Queue depth for the query executor and indexing executor. Sustained non-zero queue depth indicates saturation and that queries are waiting for a worker thread. This is a very early warning that latency will rise.

  • Heap utilization after Garbage Collection. A heap consistently above 85% post-Garbage Collection can result in an OutOfMemoryError error.

  • Garbage Collection pause time. Long GC pauses directly translate to query-latency spikes.

  • Sustained disk IOPS above the device's safe operating point is a sign that storage is the bottleneck. The storage class advisory threshold is 1,000 sustained IOPS as a flag. For details, see Storage Class Recommendations for mongot.

  • Page fault rate. Sustained search page faults above 1,000/s indicate the OS is repeatedly pulling index pages from disk rather than serving them from cache. With elevated IOPS, this is the canonical signal of memory pressure on the critical path.

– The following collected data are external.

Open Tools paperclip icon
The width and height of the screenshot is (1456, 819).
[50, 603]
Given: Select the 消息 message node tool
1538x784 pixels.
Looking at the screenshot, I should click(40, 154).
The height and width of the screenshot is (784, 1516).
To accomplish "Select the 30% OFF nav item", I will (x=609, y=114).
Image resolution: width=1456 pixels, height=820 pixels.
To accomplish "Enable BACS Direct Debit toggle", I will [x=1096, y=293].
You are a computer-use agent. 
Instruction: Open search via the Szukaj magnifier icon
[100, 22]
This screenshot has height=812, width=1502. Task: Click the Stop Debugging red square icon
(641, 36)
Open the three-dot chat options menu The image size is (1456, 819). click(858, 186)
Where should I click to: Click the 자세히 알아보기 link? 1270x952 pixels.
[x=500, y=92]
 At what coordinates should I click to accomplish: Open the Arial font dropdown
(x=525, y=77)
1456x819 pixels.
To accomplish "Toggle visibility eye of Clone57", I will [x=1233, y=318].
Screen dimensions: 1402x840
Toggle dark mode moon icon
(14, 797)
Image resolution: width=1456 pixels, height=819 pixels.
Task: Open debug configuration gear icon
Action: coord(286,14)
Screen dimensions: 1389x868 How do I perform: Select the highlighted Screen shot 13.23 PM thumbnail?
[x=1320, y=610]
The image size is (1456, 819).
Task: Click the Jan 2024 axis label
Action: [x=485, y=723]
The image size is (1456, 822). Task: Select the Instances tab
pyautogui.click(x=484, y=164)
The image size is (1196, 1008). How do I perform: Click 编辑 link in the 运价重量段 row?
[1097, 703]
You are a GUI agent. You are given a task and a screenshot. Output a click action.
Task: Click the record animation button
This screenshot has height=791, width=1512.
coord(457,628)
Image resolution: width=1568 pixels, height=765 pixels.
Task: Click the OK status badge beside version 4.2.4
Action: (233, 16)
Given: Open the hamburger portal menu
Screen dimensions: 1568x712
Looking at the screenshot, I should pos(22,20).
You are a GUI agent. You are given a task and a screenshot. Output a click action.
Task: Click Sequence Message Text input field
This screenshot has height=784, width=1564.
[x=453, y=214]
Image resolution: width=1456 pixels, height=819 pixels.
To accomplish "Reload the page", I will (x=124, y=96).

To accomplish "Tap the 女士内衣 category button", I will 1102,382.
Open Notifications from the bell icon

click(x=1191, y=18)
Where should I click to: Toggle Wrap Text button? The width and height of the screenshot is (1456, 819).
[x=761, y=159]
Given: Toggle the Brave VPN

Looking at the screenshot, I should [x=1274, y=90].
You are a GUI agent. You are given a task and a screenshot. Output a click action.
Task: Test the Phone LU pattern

Having less than 20% free on the mongot dataPath volume can cause availability issues. Merges might require disk space beyond the live index footprint. If you undersize the volume, this can causes silent failures.

A healthy mongot deployment in steady state has the following signals:

  • Process is up, health is SERVING.

  • Replication lag is consistently sub-second.

  • Query p99 latency is stable across days and is not climbing.

  • Executor pool queue depth is consistently near zero.

  • JVM post-GC heap is well below the configured maximum.

  • Indexing operations finish in expected time and complete in READY.

  • No errors in the mongot log beyond known benign messages.

If all of these are true, the deployment is considered healthy. If there is any drift, see the relevant page for deeper metrics to investigate.

Atlas users have:

  • The Atlas Search Metrics UI.

  • MongoDB-managed alerting on a curated set of thresholds.

  • Atlas support with direct access to mongot FTDC and logs.

Self-managed users have:

  • The metrics and logs you configure mongot to export.

  • The alerting platform that you wire up.

  • Responsibility for FTDC capture and forwarding to MongoDB support if you need help.

Self-managed users must stand up monitoring before going to production.